SSR: Love it. Well, maybe Kevin, people didn’t know that you are into ceramics. Do you still make ceramics?
KO: I don’t. Unfortunately, no. That’s a good point. Most people don’t. No. I think it’s something I’ll come back to again at some point when I have time. It’s still something I’m passionate about. I think anything that I get my hands into. So cooking is a huge part of my life, ceramics, anything that I can kind of craft and create with my hands, that is when I’m most happy.
DB: Yeah. I don’t know if people know what a great chef you are.
KO: Thank you. And we finally got our dog.
SSR: You finally got the dog.Yeah. It came full circle. So what has been your greatest lesson or lessons learned along the way? I will start with you, Kevin.

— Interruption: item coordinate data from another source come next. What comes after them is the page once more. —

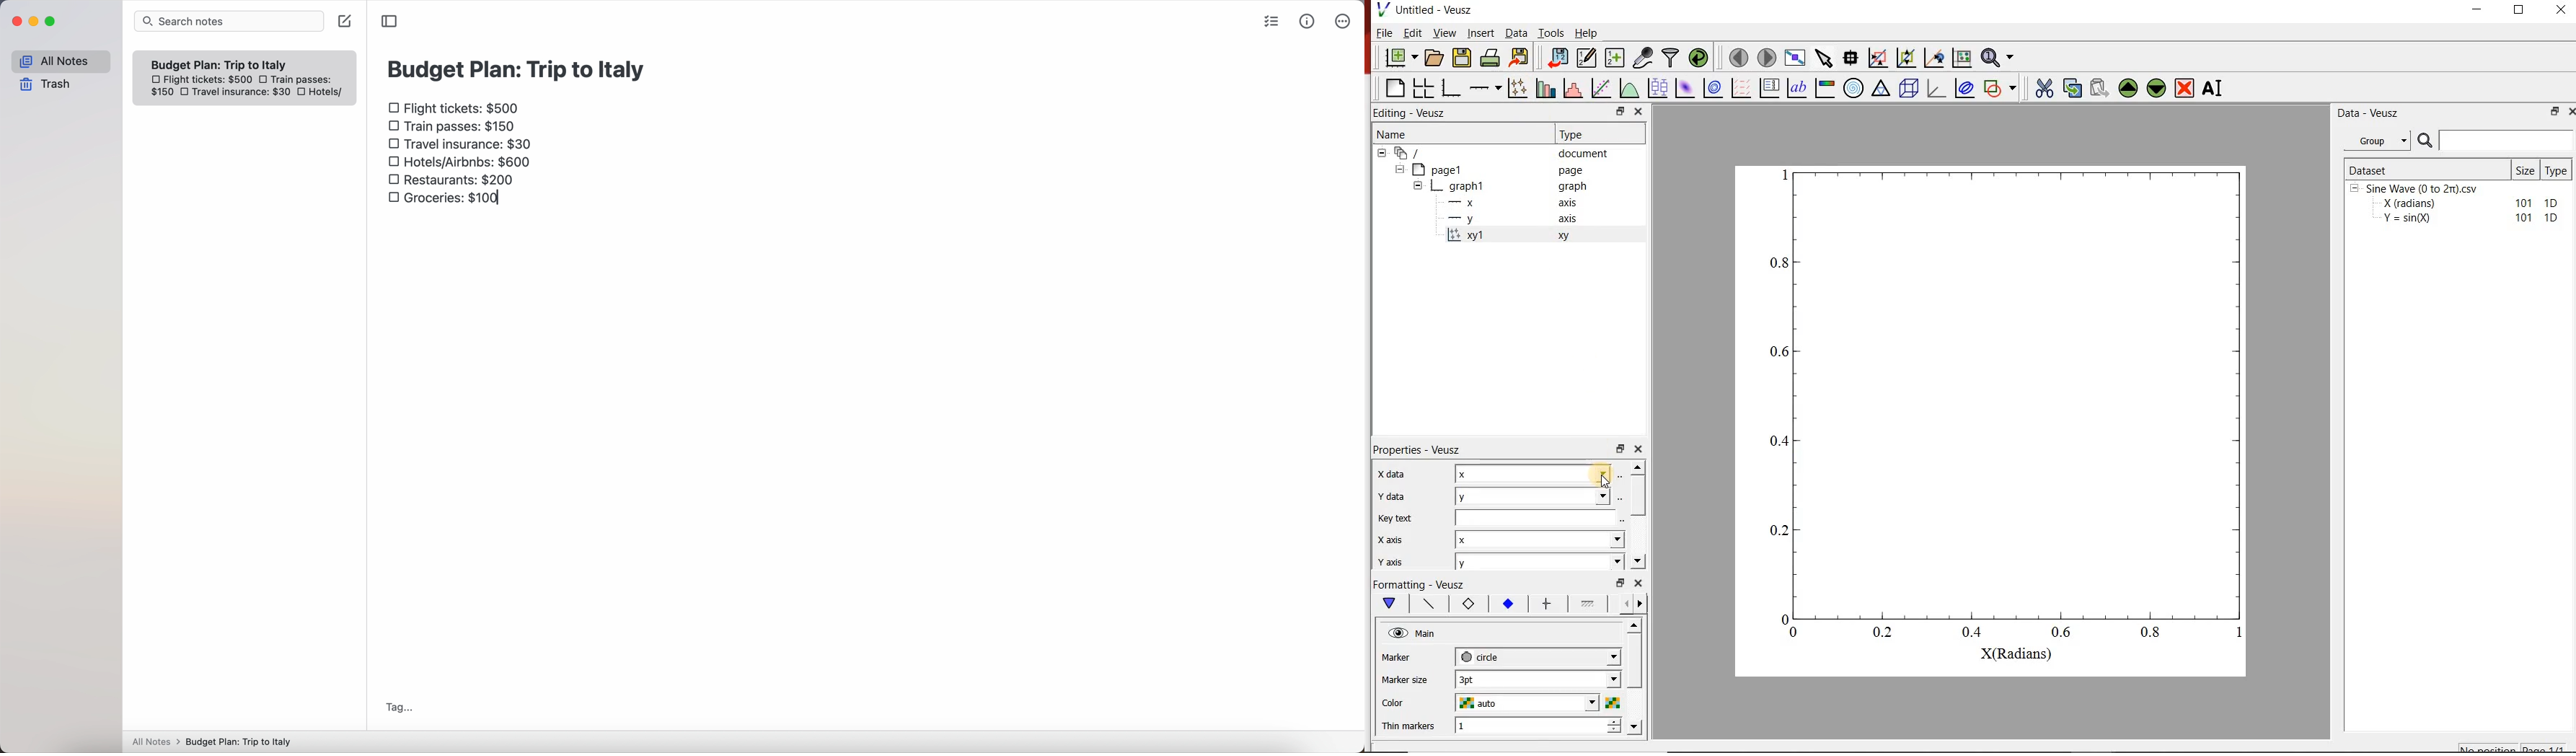 This screenshot has height=756, width=2576. I want to click on tag, so click(399, 707).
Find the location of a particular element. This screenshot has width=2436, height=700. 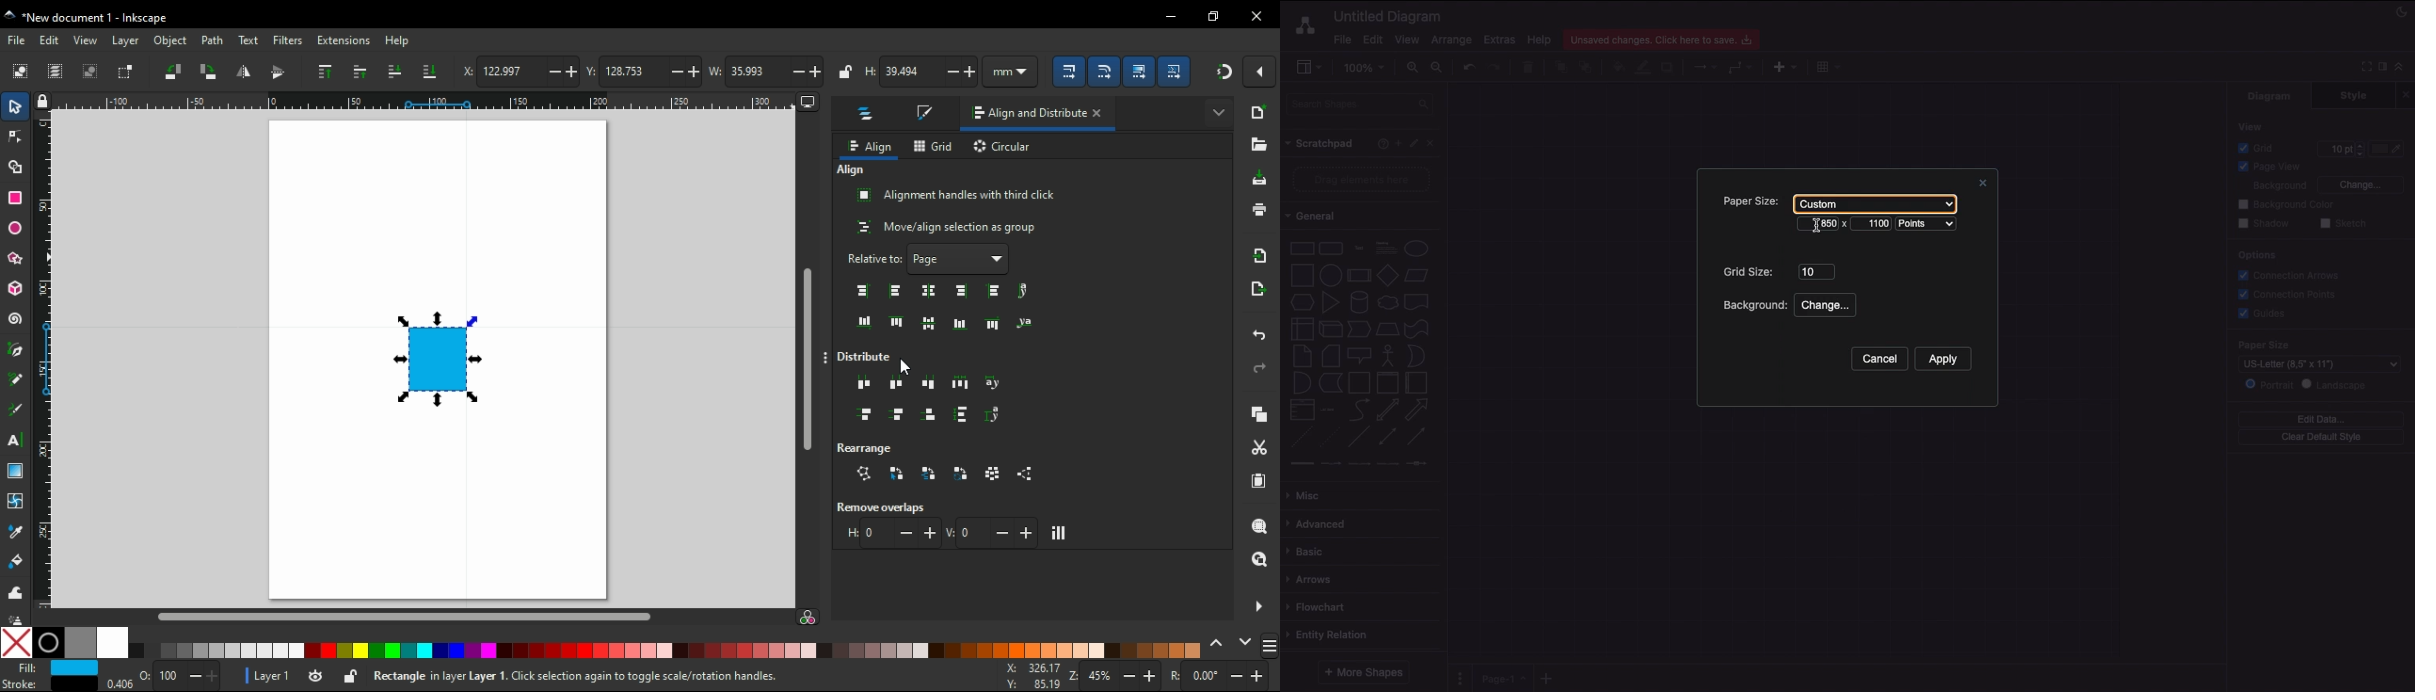

Horizontal container is located at coordinates (1417, 382).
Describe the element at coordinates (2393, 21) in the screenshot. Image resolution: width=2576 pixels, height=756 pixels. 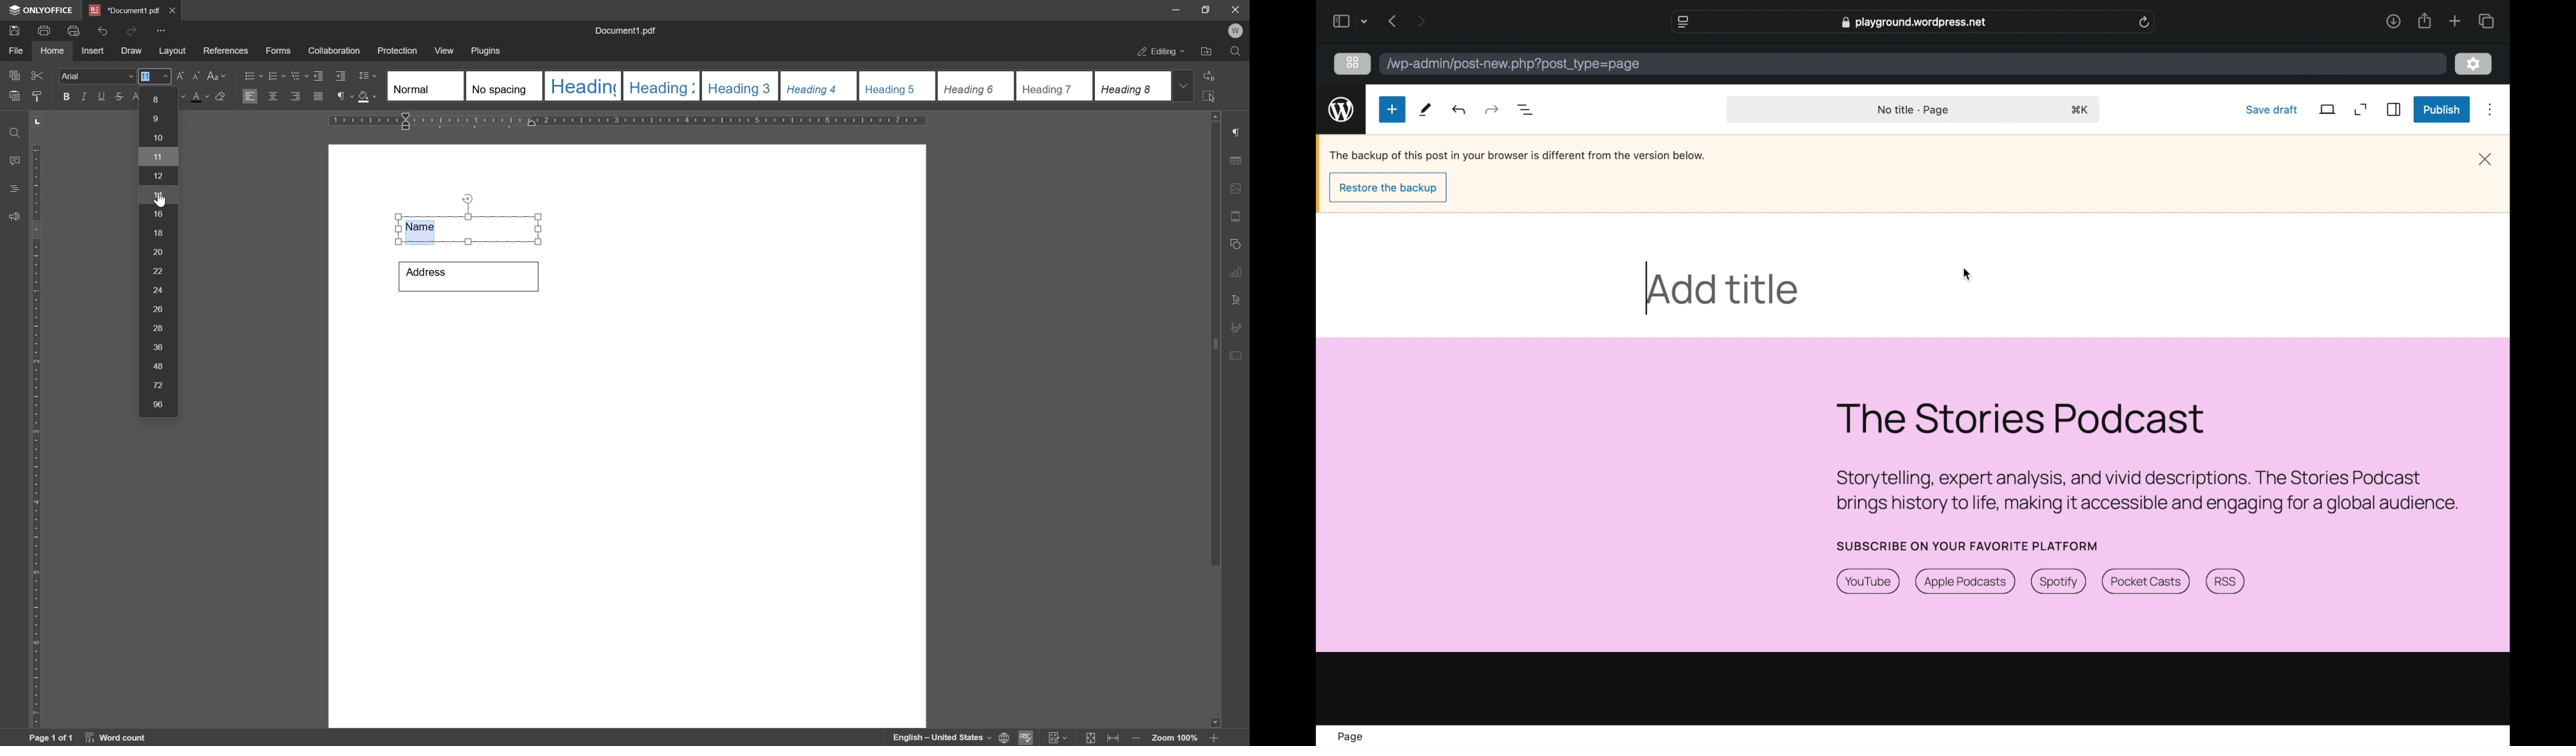
I see `downloads` at that location.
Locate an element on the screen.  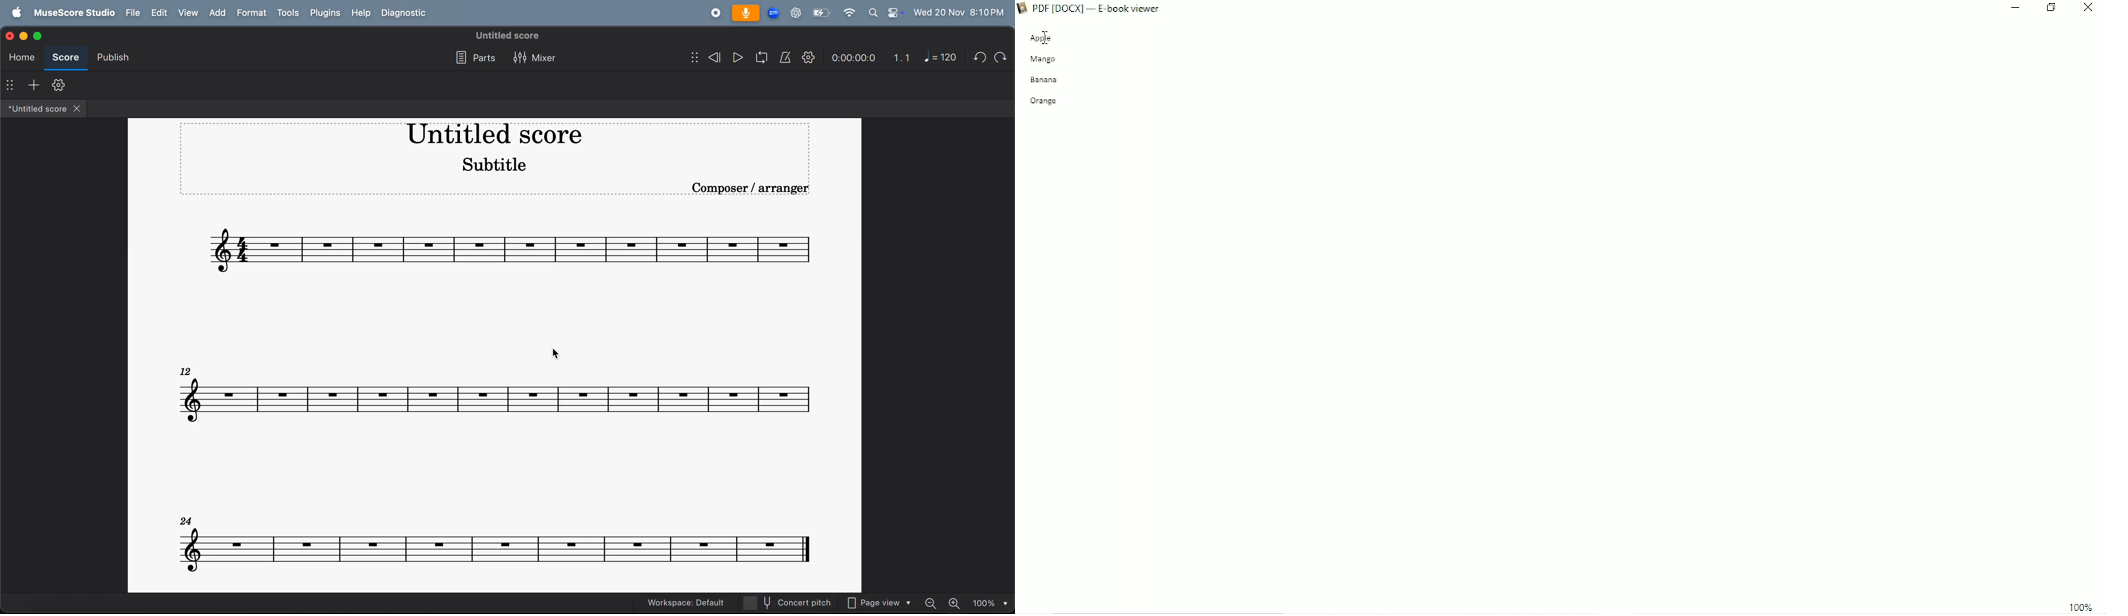
set zoom - 100% is located at coordinates (989, 603).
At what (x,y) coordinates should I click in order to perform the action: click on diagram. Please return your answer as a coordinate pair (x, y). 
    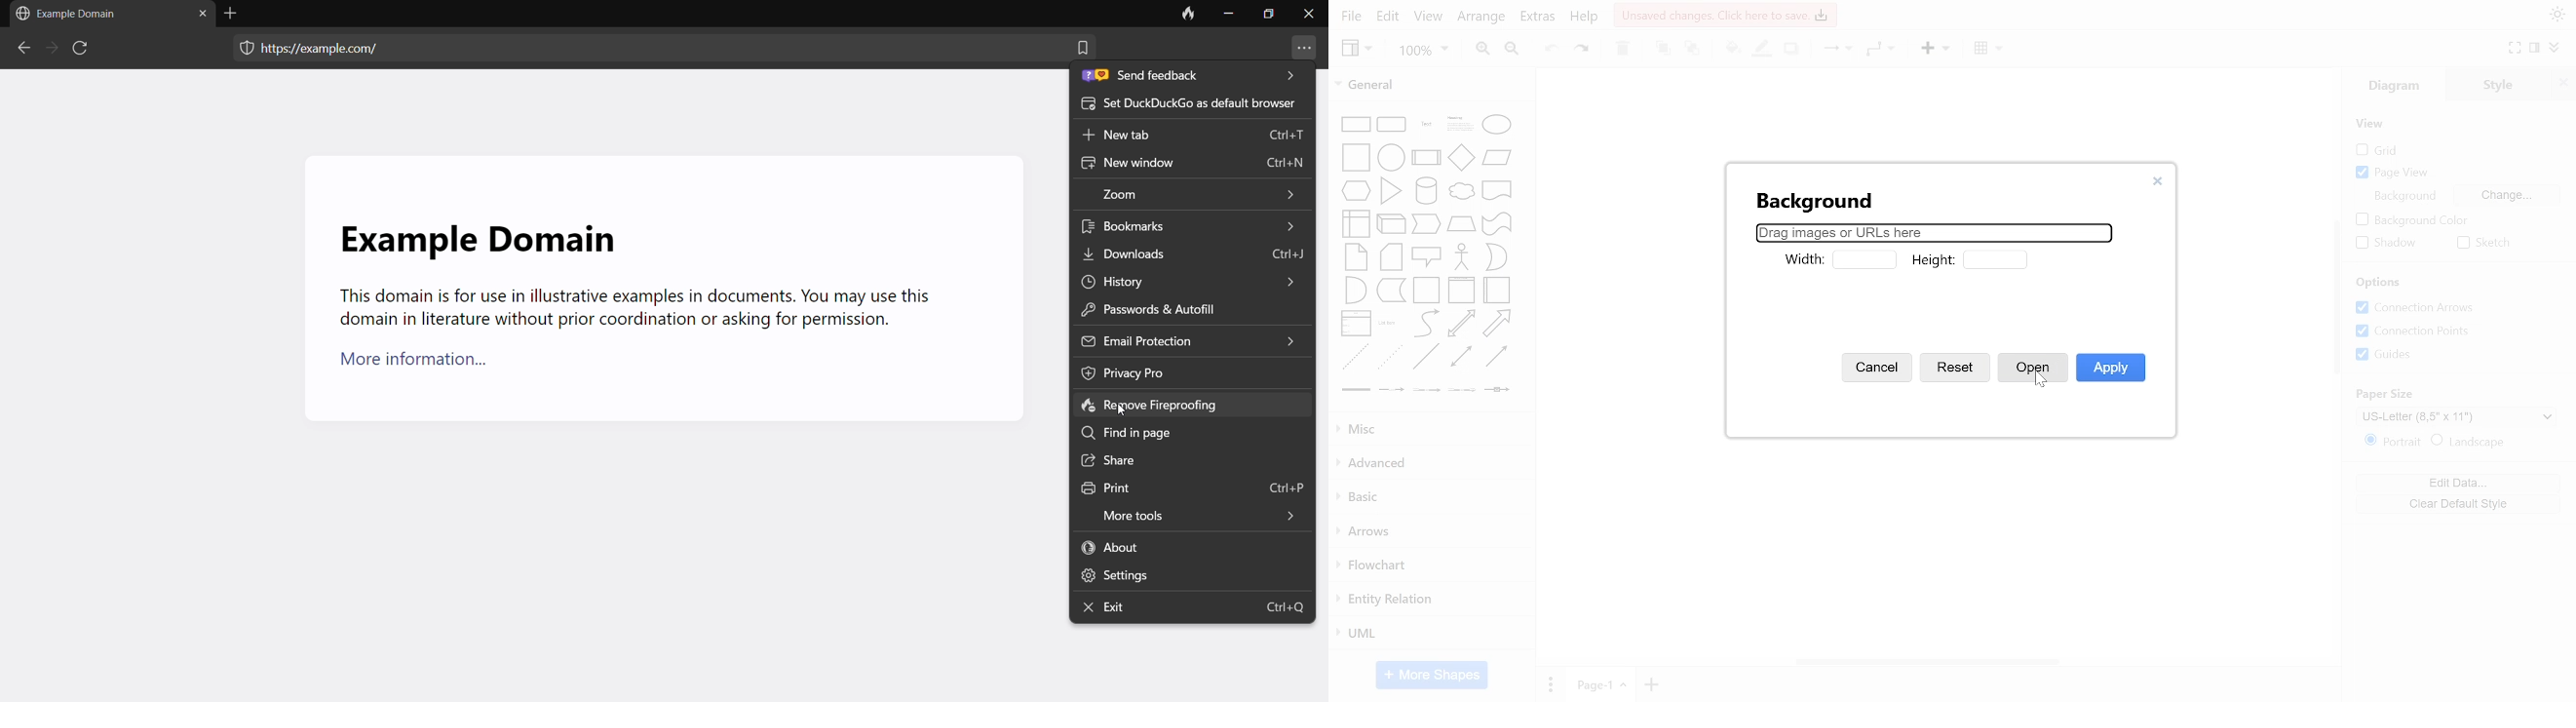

KO: I think it is to follow your dreams and take those risks. I think when we started this craziness and doing this inn, it was kind of an overwhelming thing, but it’s been so wonderfully rewarding. And it’s like, take the time to get out of your comfort zone, that’s when growth happens. And I think it’s really scary for a lot of people, and I get it, especially going off and working on your own, but it can also be one of the most rewarding things.
SSR: Awesome. And David?
DB: I think it is learning from everyone. There is something to learn from everybody that you work with, that you work for, or that works for you, or that you come into contact with. And I think being a sponge and just taking as much as you can from all of those people around you is something that I’ve learned. I always love to learn, I still to this day focus on what can I learn every single day and who can teach me something. And I hope that never ends. And in our industry that is ever-changing, I think there’s always something new and never think that you know it all.
SSR: Yeah. Learn something new every day. Well, thank you both for spending this last hour with me. It’s been such a pleasure. Loved hearing your stories and hope to see you see you both soon.